» **What the task requires**: Restate each record exactly as it was written.

» **Task input**:
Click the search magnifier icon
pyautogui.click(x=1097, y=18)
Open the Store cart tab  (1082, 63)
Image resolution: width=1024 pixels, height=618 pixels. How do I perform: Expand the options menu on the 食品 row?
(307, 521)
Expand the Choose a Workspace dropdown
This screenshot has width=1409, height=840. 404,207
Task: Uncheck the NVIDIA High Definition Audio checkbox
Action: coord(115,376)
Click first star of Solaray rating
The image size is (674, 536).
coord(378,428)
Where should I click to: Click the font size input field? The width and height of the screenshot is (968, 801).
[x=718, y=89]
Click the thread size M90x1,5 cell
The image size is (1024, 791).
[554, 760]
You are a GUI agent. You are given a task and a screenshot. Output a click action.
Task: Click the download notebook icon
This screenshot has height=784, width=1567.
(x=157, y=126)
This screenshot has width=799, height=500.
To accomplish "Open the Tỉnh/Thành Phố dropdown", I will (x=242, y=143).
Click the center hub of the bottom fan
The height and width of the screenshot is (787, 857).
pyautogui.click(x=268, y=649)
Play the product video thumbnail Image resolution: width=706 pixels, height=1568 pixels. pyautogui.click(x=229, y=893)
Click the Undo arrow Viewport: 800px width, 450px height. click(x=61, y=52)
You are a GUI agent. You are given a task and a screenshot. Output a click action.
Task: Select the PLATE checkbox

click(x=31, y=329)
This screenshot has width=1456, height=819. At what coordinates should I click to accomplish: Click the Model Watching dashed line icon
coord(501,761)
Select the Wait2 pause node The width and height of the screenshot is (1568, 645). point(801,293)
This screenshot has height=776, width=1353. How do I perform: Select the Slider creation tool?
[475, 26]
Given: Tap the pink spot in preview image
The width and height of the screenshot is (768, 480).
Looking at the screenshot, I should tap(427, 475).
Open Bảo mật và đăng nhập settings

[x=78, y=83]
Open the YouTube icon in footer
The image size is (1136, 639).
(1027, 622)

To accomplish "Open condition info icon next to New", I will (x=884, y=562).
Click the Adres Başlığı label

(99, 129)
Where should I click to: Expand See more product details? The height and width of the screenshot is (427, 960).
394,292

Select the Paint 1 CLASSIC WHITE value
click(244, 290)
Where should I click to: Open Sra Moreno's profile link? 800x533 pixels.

» **Solution**:
Click the search magnifier icon
pyautogui.click(x=1097, y=18)
Open the Store cart tab  (1082, 63)
Image resolution: width=1024 pixels, height=618 pixels. How do I perform: Expand the options menu on the 食品 row?
(307, 521)
Expand the Choose a Workspace dropdown
This screenshot has width=1409, height=840. 404,207
Task: Uncheck the NVIDIA High Definition Audio checkbox
Action: coord(115,376)
Click first star of Solaray rating
The image size is (674, 536).
coord(378,428)
Where should I click to: Click the font size input field? The width and height of the screenshot is (968, 801).
[x=718, y=89]
Click the thread size M90x1,5 cell
The image size is (1024, 791).
[554, 760]
You are a GUI agent. You are given a task and a screenshot. Output a click action.
Task: Click the download notebook icon
This screenshot has height=784, width=1567.
(x=157, y=126)
This screenshot has width=799, height=500.
To accomplish "Open the Tỉnh/Thành Phố dropdown", I will (x=242, y=143).
Click the center hub of the bottom fan
The height and width of the screenshot is (787, 857).
pyautogui.click(x=268, y=649)
Play the product video thumbnail Image resolution: width=706 pixels, height=1568 pixels. pyautogui.click(x=229, y=893)
Click the Undo arrow Viewport: 800px width, 450px height. click(x=61, y=52)
You are a GUI agent. You are given a task and a screenshot. Output a click action.
Task: Select the PLATE checkbox

click(x=31, y=329)
This screenshot has width=1456, height=819. At what coordinates should I click to accomplish: Click the Model Watching dashed line icon
coord(501,761)
Select the Wait2 pause node The width and height of the screenshot is (1568, 645). point(801,293)
This screenshot has height=776, width=1353. How do I perform: Select the Slider creation tool?
[475, 26]
Given: Tap the pink spot in preview image
The width and height of the screenshot is (768, 480).
Looking at the screenshot, I should tap(427, 475).
Open Bảo mật và đăng nhập settings

[x=78, y=83]
Open the YouTube icon in footer
The image size is (1136, 639).
(1027, 622)

To accomplish "Open condition info icon next to New", I will (x=884, y=562).
Click the Adres Başlığı label

(99, 129)
Where should I click to: Expand See more product details? The height and width of the screenshot is (427, 960).
394,292

Select the Paint 1 CLASSIC WHITE value
click(244, 290)
Where should I click to: Open Sra Moreno's profile link? 800x533 pixels.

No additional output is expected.